Closing exercises provide a way for the group to synthesize the discussions, ideas, and action developed during the workshop, and sometimes can set next steps for action.
Example of closing activities:
- The big hug – Ask the group to form a large circle. Read of a list of statements. If the statement is true, then the participant should step forward. Read statements that gets people to step forward - I liked the workshop, I learned something new today, I have ideas for next steps I can use in my community, I’m hungry. Continue to step forward until people are standing very close to each other. Have a group hug or other way of expressing thanks to the group. The big hug activity shows appreciation to the experience shared in the workshop.
- One word – can also be used during closing. Ask people to stand in a circle. Ask participants to answer a question with a one word answer – What gives you hope? What do you appreciate about their neighbor? People can go around in a circle or answer spontaneously. This is a short, and fun way to end a meeting. Remember to keep it positive!

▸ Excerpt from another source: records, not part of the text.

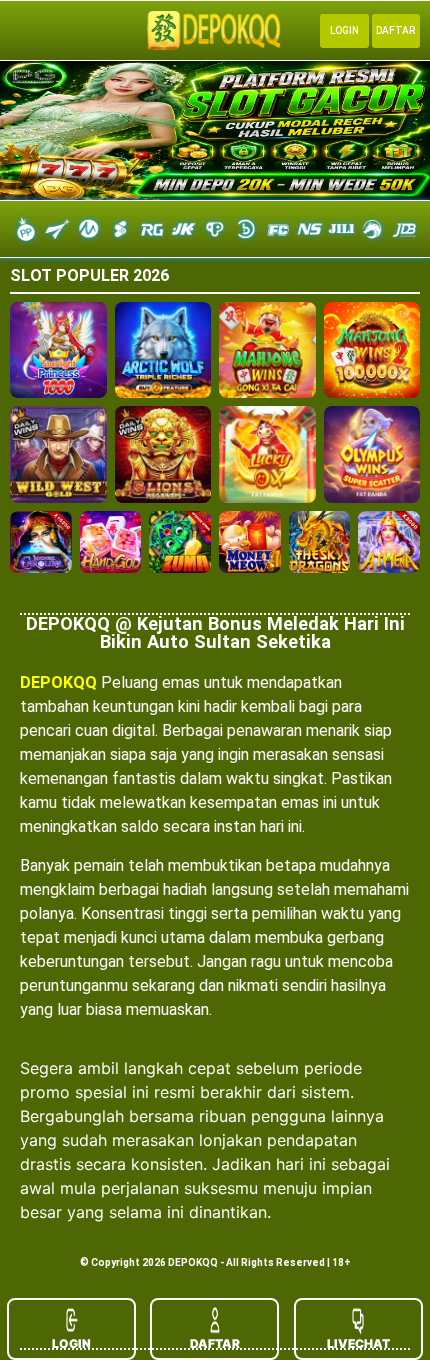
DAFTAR (215, 1343)
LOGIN (71, 1343)
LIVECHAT (358, 1343)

- Head, heart, feet – Hang up a drawing of a person. Ask participants to think about three questions about the workshop – What did you learn? How did you feel? What are you going to do? Ask them to write down one answer and then tape it near the head, the heart, or the feet in the drawing (or have them say their answers out loud). This activity is a way to evaluate participant’s thoughts and feelings.
Compiled from experiences from the Center for Participatory Change and the Coalición de Organizaciones Latino-Americanas and from BRIDGE – Building a Race and Immigration Dialogue in the Global Economy.